*GIVEN INSTRUCTION:* Put the items below into a Markdown table with columns No. and Line, one numbered row per line, starting at the first line and ending at the line that contains "[x=576, y=444]". Leave out blank lines.
**** ITEMS ****
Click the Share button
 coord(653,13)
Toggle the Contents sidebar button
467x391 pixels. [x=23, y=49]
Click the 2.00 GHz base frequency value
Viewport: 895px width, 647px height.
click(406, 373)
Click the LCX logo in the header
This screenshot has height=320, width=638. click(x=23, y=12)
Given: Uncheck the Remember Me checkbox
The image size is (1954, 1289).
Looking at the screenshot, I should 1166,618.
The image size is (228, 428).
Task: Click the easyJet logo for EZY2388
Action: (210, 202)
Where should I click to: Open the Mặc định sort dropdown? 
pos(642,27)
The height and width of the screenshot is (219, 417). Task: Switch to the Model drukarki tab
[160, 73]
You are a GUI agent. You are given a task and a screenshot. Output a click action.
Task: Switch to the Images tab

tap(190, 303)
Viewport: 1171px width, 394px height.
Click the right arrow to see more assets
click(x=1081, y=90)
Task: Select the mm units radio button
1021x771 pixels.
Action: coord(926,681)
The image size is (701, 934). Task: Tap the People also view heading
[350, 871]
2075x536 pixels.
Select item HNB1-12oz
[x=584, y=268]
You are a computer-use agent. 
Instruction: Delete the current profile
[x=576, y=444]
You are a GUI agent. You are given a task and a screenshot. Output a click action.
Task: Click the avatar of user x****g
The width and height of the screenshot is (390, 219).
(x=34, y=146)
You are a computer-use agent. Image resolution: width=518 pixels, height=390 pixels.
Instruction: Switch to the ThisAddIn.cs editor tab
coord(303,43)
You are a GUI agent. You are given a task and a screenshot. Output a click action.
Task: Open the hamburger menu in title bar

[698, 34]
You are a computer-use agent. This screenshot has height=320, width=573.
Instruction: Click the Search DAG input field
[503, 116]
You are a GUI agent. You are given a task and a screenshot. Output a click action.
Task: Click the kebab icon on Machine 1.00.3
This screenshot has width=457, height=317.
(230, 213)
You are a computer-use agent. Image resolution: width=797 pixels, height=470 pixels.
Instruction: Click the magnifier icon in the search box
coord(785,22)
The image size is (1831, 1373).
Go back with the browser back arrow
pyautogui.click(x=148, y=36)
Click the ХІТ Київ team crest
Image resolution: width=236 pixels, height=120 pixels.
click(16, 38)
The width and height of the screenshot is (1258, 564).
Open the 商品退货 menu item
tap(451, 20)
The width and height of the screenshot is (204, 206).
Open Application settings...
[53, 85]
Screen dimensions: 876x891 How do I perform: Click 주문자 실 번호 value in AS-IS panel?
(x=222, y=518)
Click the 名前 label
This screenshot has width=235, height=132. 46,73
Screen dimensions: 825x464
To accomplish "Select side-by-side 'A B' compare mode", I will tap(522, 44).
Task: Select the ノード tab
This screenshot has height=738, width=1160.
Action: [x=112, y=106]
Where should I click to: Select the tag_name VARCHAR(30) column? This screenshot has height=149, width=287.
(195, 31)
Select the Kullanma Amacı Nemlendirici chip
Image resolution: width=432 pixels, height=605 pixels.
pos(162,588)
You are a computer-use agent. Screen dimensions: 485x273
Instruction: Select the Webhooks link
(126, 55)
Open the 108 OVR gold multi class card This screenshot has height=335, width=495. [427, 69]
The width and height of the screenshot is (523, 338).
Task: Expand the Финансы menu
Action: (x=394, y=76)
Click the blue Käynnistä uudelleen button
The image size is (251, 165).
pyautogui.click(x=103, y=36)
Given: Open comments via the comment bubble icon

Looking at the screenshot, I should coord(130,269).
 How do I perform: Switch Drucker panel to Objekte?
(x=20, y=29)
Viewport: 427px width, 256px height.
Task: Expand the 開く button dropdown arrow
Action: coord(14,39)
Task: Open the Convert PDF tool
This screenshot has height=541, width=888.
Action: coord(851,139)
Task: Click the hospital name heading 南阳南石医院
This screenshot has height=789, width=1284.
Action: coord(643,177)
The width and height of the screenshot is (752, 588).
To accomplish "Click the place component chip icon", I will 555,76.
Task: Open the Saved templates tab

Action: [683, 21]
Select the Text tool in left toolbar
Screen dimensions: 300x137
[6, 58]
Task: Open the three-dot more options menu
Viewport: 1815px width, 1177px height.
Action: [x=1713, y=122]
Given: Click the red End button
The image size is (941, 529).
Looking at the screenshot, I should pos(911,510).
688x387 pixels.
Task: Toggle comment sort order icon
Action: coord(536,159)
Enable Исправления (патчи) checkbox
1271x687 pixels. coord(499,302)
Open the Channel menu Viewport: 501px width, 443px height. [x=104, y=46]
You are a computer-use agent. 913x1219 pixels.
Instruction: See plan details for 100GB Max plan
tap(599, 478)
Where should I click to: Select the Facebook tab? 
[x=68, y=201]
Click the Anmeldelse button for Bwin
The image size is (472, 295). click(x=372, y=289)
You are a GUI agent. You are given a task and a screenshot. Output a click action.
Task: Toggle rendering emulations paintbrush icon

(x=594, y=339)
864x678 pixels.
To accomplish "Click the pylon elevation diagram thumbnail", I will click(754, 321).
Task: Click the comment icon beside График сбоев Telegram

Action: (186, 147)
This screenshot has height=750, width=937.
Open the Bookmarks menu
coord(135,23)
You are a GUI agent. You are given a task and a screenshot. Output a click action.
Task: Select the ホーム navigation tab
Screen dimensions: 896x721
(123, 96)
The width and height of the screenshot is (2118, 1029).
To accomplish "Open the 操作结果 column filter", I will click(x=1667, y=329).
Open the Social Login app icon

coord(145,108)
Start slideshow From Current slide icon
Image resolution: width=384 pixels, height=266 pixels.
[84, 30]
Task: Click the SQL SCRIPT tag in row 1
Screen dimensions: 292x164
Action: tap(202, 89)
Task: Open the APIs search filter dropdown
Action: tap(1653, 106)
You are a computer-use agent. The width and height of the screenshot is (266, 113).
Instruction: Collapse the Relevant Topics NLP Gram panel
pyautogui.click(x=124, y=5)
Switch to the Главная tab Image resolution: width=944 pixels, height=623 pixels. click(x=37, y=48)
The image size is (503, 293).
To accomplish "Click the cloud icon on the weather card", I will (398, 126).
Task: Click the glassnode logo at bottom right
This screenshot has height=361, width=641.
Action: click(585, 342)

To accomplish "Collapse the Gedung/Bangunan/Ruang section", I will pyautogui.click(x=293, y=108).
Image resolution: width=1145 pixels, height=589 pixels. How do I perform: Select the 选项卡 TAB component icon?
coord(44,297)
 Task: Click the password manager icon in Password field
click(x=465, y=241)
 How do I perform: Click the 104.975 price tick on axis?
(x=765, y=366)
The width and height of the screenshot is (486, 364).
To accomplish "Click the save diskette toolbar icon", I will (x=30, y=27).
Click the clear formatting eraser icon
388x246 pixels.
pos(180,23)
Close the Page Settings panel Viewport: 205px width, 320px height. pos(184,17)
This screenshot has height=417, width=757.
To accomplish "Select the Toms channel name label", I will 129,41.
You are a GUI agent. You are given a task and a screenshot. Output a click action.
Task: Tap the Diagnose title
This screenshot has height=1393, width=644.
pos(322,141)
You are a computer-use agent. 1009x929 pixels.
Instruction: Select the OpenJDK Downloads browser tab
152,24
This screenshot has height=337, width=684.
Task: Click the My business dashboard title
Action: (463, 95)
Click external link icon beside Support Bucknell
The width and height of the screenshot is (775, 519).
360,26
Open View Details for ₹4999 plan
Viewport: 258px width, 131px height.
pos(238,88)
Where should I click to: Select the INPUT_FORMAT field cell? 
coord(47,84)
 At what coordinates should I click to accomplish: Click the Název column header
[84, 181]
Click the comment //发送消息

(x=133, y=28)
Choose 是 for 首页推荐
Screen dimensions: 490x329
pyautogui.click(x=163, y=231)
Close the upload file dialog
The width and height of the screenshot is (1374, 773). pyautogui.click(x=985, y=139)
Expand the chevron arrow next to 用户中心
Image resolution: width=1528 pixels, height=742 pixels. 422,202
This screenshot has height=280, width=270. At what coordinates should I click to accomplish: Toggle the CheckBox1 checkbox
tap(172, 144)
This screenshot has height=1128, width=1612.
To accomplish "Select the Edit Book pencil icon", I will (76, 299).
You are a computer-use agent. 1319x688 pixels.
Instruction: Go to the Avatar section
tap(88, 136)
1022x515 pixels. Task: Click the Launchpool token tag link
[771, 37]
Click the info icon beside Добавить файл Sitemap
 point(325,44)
****
*ANSWER TO THE TASK:*
| No. | Line |
|---|---|
| 1 | Click the Share button |
| 2 |  coord(653,13) |
| 3 | Toggle the Contents sidebar button |
| 4 | 467x391 pixels. [x=23, y=49] |
| 5 | Click the 2.00 GHz base frequency value |
| 6 | Viewport: 895px width, 647px height. |
| 7 | click(406, 373) |
| 8 | Click the LCX logo in the header |
| 9 | This screenshot has height=320, width=638. click(x=23, y=12) |
| 10 | Given: Uncheck the Remember Me checkbox |
| 11 | The image size is (1954, 1289). |
| 12 | Looking at the screenshot, I should 1166,618. |
| 13 | The image size is (228, 428). |
| 14 | Task: Click the easyJet logo for EZY2388 |
| 15 | Action: (210, 202) |
| 16 | Where should I click to: Open the Mặc định sort dropdown?  |
| 17 | pos(642,27) |
| 18 | The height and width of the screenshot is (219, 417). Task: Switch to the Model drukarki tab |
| 19 | [160, 73] |
| 20 | You are a GUI agent. You are given a task and a screenshot. Output a click action. |
| 21 | Task: Switch to the Images tab |
| 22 | tap(190, 303) |
| 23 | Viewport: 1171px width, 394px height. |
| 24 | Click the right arrow to see more assets |
| 25 | click(x=1081, y=90) |
| 26 | Task: Select the mm units radio button |
| 27 | 1021x771 pixels. |
| 28 | Action: coord(926,681) |
| 29 | The image size is (701, 934). Task: Tap the People also view heading |
| 30 | [350, 871] |
| 31 | 2075x536 pixels. |
| 32 | Select item HNB1-12oz |
| 33 | [x=584, y=268] |
| 34 | You are a computer-use agent.  |
| 35 | Instruction: Delete the current profile |
| 36 | [x=576, y=444] |